DaRonch fought for her life — and won

Riding in a car with Bundy, DaRonch soon felt that something wasn’t quite right, she explained. He did not take her to a police station; he drove down a side street and pulled over by an elementary school, where he tried to handcuff her. DaRonch fought, and he was only able to get the cuff around one of her wrists, she said.

“I had never been so frightened in my entire life,” DaRonch said, more than 40 years later. “And I know this is cliché but my whole life went before my eyes. I thought, ‘My god, my parents are never gonna know what happened to me.’”

Bundy quickly produced a gun and threatened to “blow [her] head off,” she said, but it was not enough to deter her from attempting to escape. She jumped out of the car and Bundy followed, wielding a crowbar, and a struggle ensued.

“I just fought with all my might, thrashing with him and fighting,” she said. “My fingernails were all broken. I remember his beady, blank, lifeless eyes.”

DaRonch was able to break free from Bundy’s grasp and run to an oncoming car for help. It was a near miss for DaRonch, but the incident foretold doom for Bundy’s next victim — a teenage girl named Debra Kent, whom he abducted mere hours after his encounter with DaRonch.

Kent was attending a theater production at a local high school that night. She left the play early to pick up her brother, but investigators say that Bundy kidnapped her in the parking lot before she even made it to her car, according to the New York Times. Her body was never recovered.

“I was very lucky and it was really shocking to find out later that he was so angry that I had gotten away, he just drove somewhere else and killed someone else,” DaRonch mused.

The DaRonch kidnapping was the key to Bundy's capture

It was perhaps the beginning of the end for Bundy. At the scene of Kent’s abduction, police found a handcuff key that fit the cuffs DaRonch’s assailant had tried to restrain her with, reported a 1989 Los Angeles Times article.

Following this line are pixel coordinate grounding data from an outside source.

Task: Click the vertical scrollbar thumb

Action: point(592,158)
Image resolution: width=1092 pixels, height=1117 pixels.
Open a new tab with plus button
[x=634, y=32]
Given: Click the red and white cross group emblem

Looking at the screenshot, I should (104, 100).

A year later, in August 1975, things began to add up after Bundy was arrested for a routine traffic violation. A local highway patrol officer spotted Bundy parked in front of a home where the officer knew the parents were out of town while their daughters were staying alone; the officer attempted to approach the car, but Bundy fled. After the officer caught up with him, Bundy was arrested for attempting to evade an officer.

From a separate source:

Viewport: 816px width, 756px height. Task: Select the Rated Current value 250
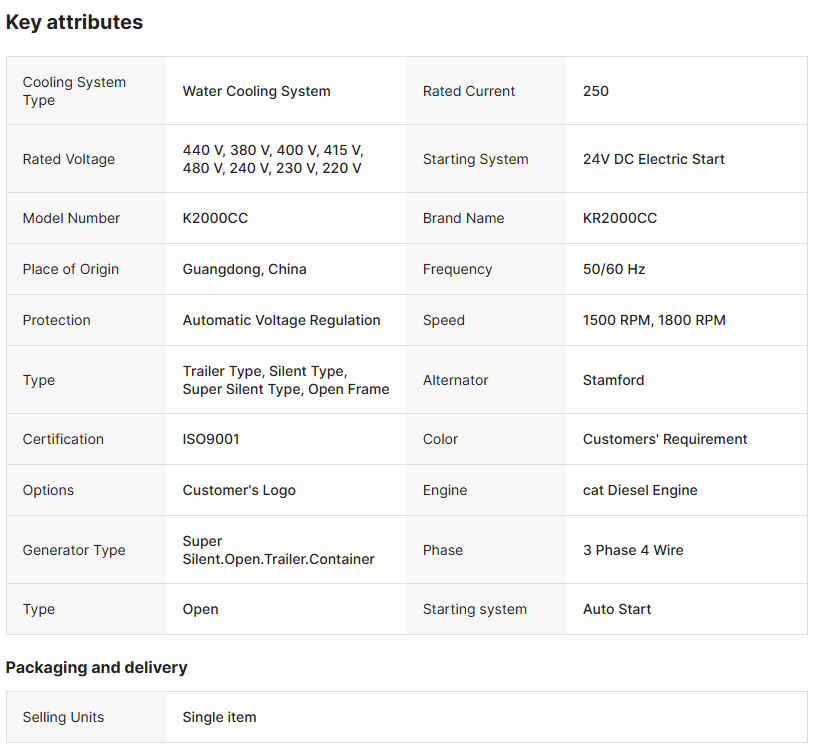(595, 91)
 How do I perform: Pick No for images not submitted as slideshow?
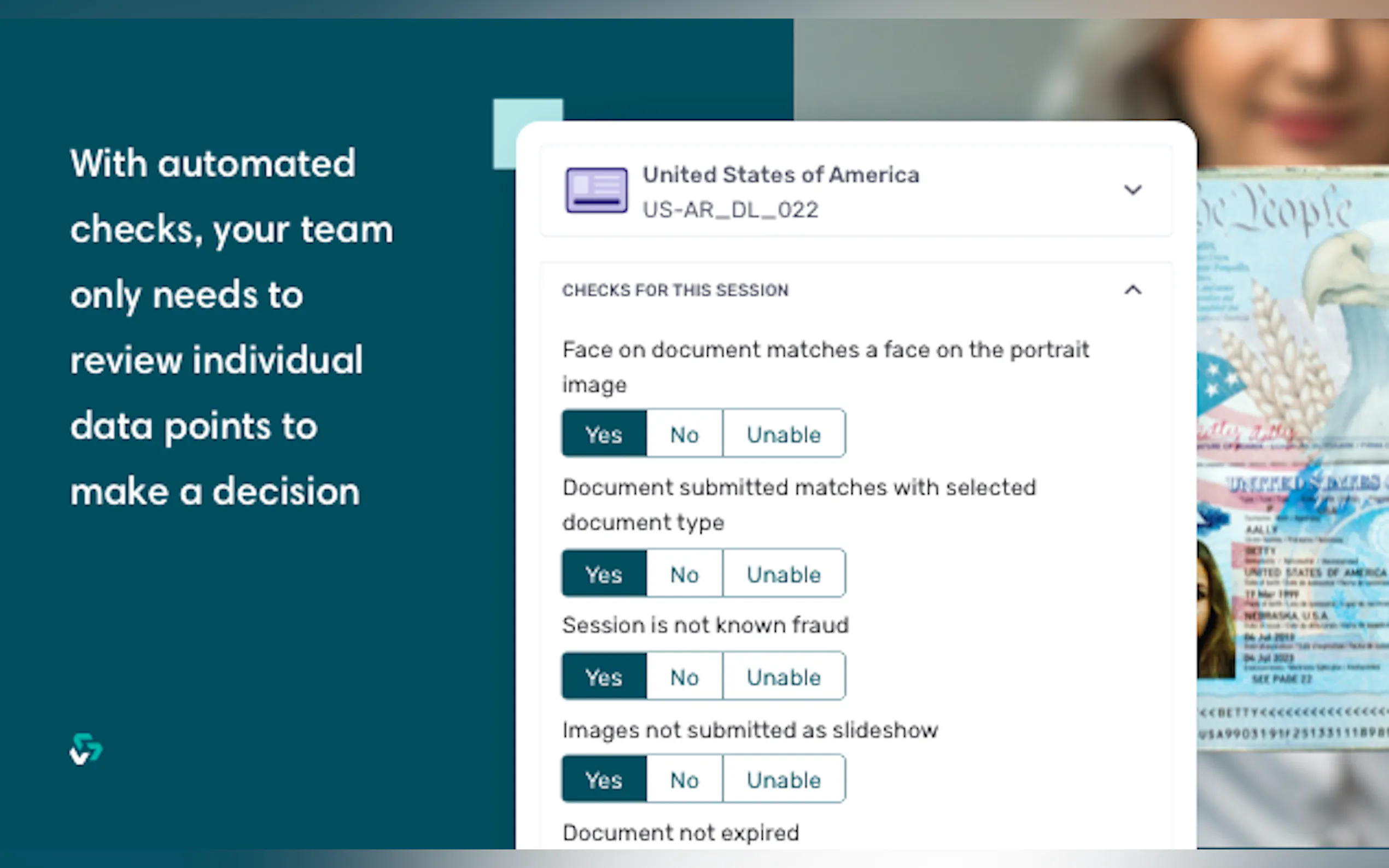[684, 779]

When investigators searched Bundy’s vehicle, they found an assortment of strange items that would later be revealed to be what Bundy used for many of his crimes: A ski mask, rope, an ice pick, handcuffs, and a crowbar were among the contents found.

Even more striking to police, however, was that the man who'd been pulled over for evading an officer matched the description of DaRonch’s would-be kidnapper. Police called DaRonch down to the station to pick Bundy out from a lineup, which she did, despite the fact that Bundy drastically changed his physical appearance before appearing, investigators said.

Bundy was charged with kidnapping; a judge found him guilty in 1976, and sentenced him to one to 15 years in Utah state prison. He was then extradited to Colorado to be tried for murder.

Bundy’s first conviction set off a series of events, including prison escapes and even more assaults and murders, that would ultimately link Bundy to disappearances and murders in multiple states, and culminate in the death sentence he received in 1979. He was executed in January 1989.